Which is not at all surprising, because there are NO labels, as I requested none. But yet it won't let me use the dataset as the labels which is what I need to do.

Any help would be appreciated.

CodePudding user response：

While there are ways to modify the dataset, I think the best option is to write a custom model class. This is modified from the official tutorial:

class Autoencoder(tf.keras.Model):
    def train_step(self, data):
        # Unpack the data. Its structure depends on your model and
        # on what you pass to `fit()`.
        x = data  # CHANGE 1: changed from x, y = data

        with tf.GradientTape() as tape:
            y_pred = self(x, training=True)  # Forward pass
            # Compute the loss value
            # (the loss function is configured in `compile()`)
            loss = self.compiled_loss(x, y_pred, regularization_losses=self.losses)  # CHANGE 2: replaced y by x as label

        # Compute gradients
        trainable_vars = self.trainable_variables
        gradients = tape.gradient(loss, trainable_vars)
        # Update weights
        self.optimizer.apply_gradients(zip(gradients, trainable_vars))
        # Update metrics (includes the metric that tracks the loss)
        self.compiled_metrics.update_state(x, y_pred)  # CHANGE 3: like change 2
        # Return a dict mapping metric names to current value
        return {m.name: m.result() for m in self.metrics}

    def test_step(self, data):
        # CHANGED in the same way
        x = data
        # Compute predictions
        y_pred = self(x, training=False)
        # Updates the metrics tracking the loss
        self.compiled_loss(x, y_pred, regularization_losses=self.losses)
        # Update the metrics.
        self.compiled_metrics.update_state(x, y_pred)
        # Return a dict mapping metric names to current value.
        # Note that it will include the loss (tracked in self.metrics).
        return {m.name: m.result() for m in self.metrics}

This is for the functional API (tf.keras.Model). In case you are using a Sequential model, you should inherit from that instead. You can use this as a direct replacement for the normal model constructor.

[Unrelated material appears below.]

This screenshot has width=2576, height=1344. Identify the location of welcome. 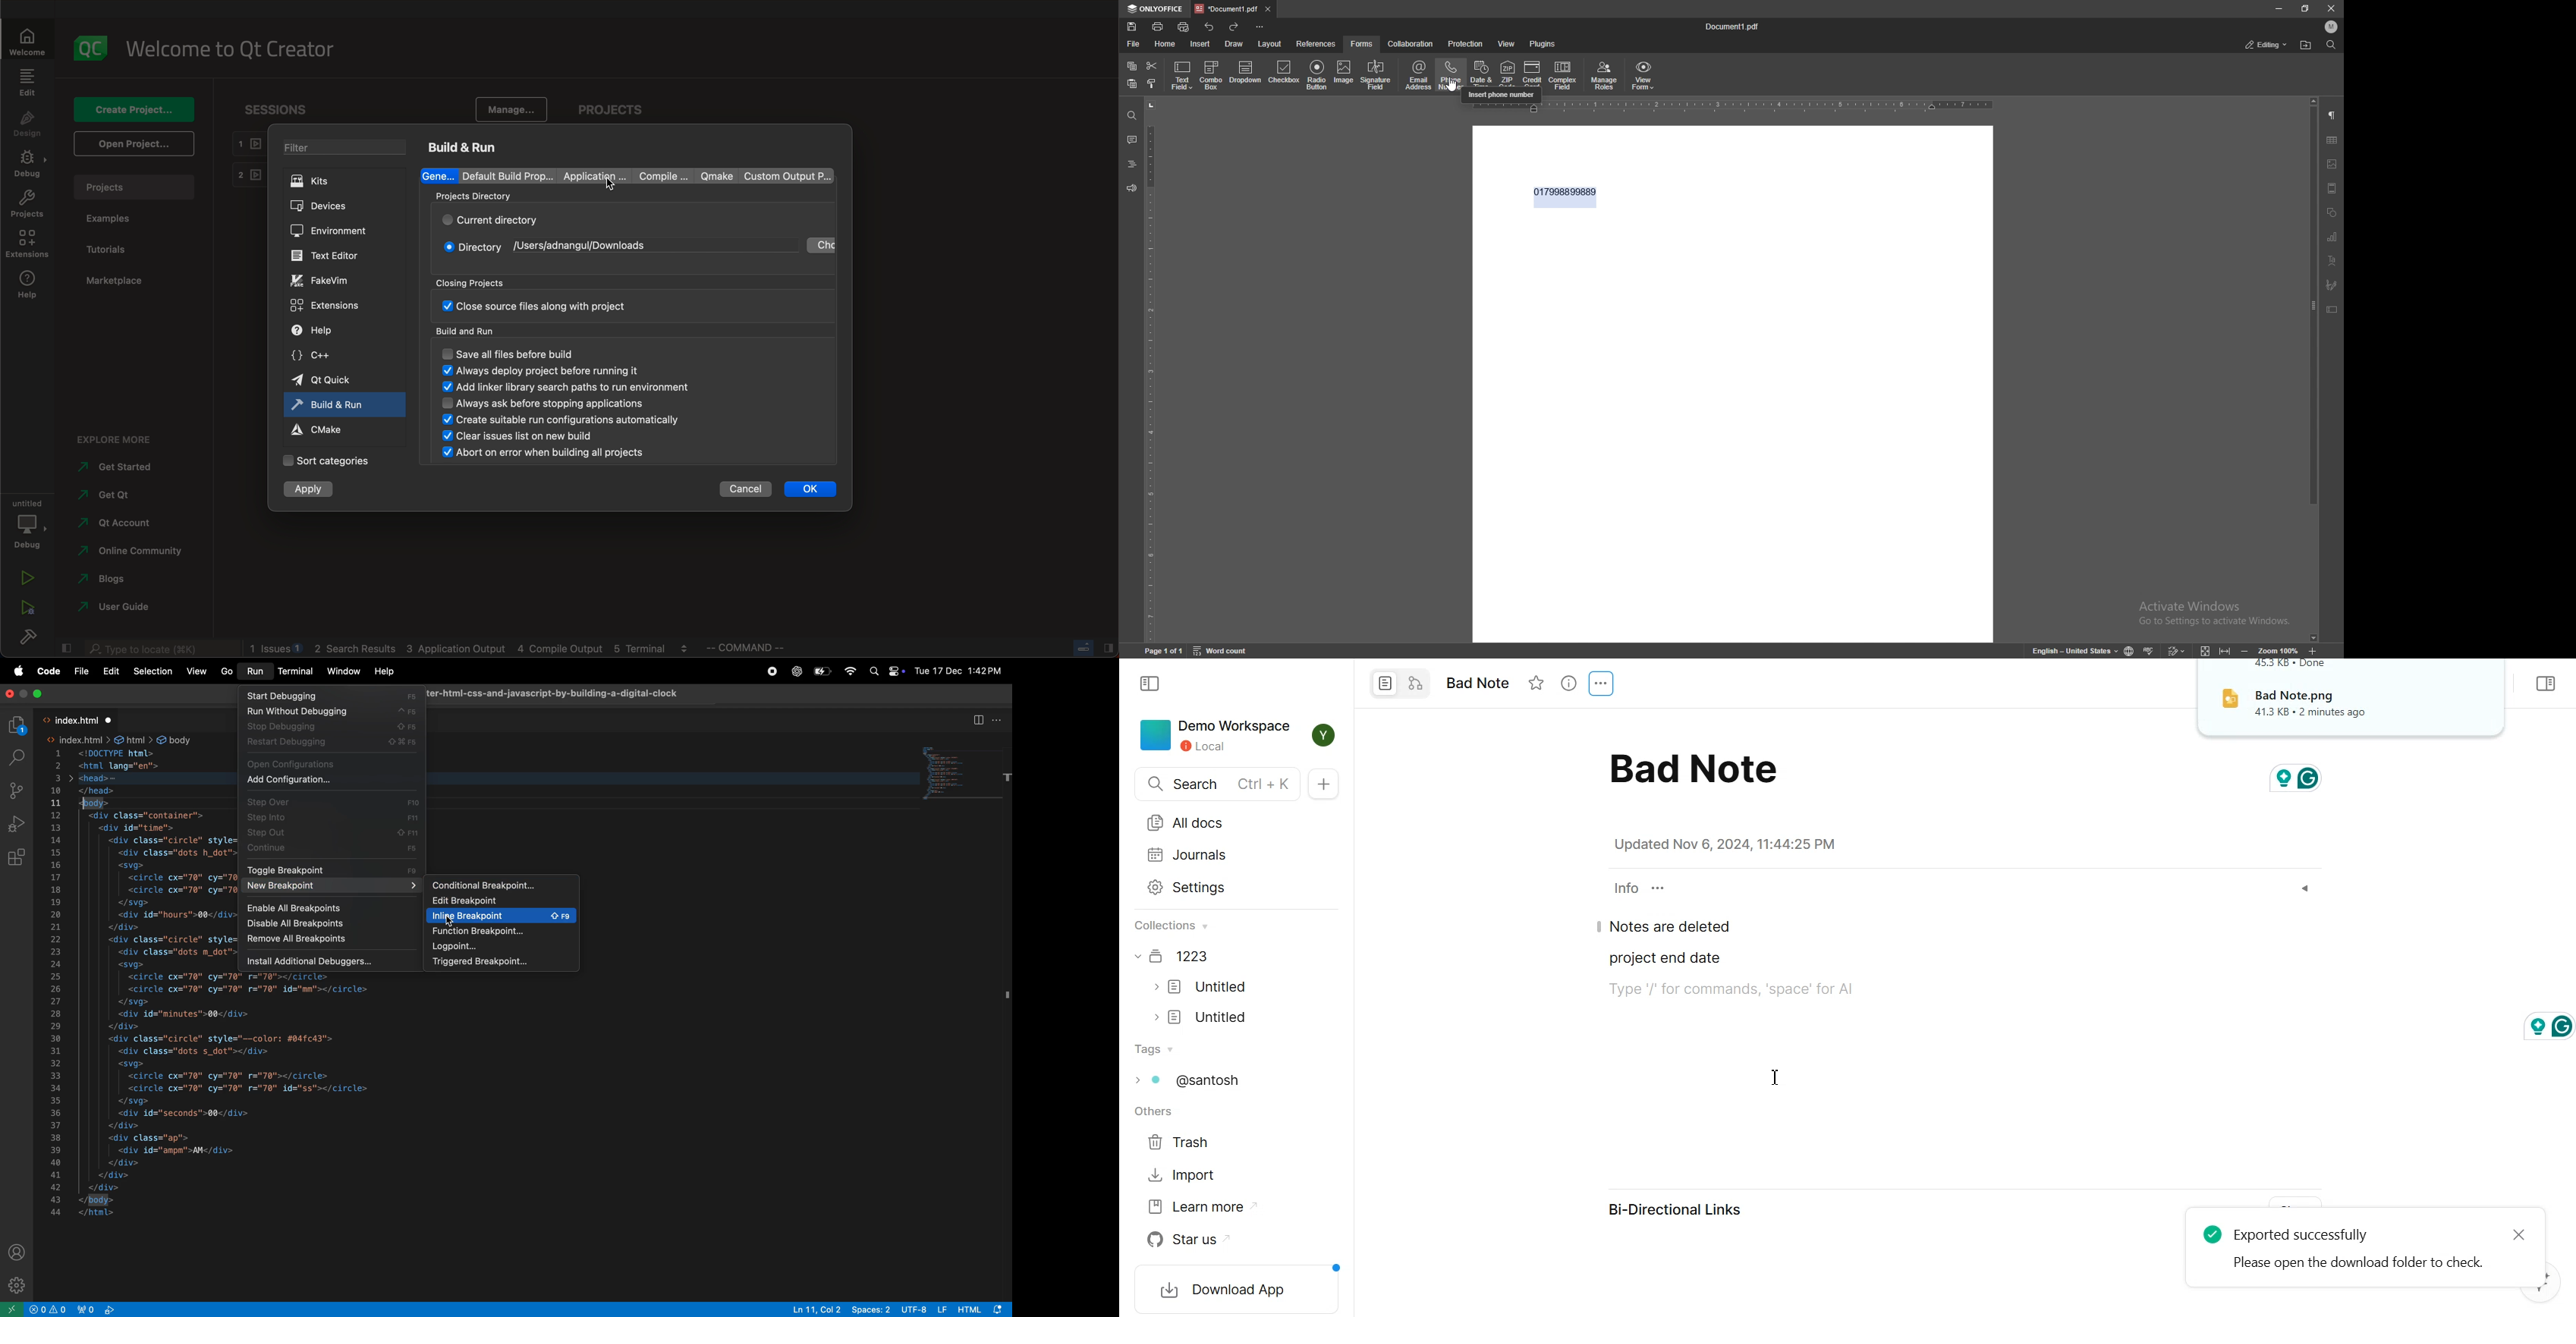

Another option could be to use train_zipped = tf.data.Dataset.zip((train_ds, train_ds)) to create an input, target dataset that you can put directly into the usual model and loss function. Personally, I don't like the duplication. Also, I'm not sure if this will behave correctly for the shuffled data (will both copies of train_ds be shuffled in the same way?).
You could circumvent this by setting shuffle=False in image_dataset_from_directory, and then use train_zipped = train_zipped.shuffle(buffer_size) instead. However, in my experience this is very slow.

CodePudding user response：

The target data is missing when invoking the model.fit() method, as shown by this error notice. The binary crossentropy loss function was used in the model's construction, therefore during training, the model expects to receive target data in order to calculate the loss and update its weights.

When executing the model.fit() method, you must provide the target data in order to resolve this problem. By providing a second parameter to the fit() method, such as model.fit(X, y), where X denotes the input data and y denotes the goal data, this may be accomplished. The form of y should correspond to the form of your model's output.

If you are using a sequential model, you must ensure that you have passed the target variable during training and that the last layer of your model has the appropriate number of neurons, which corresponds to the number of classes you want to predict.

Make sure that you have the target data available and that it is in the correct format before calling the model.fit() function.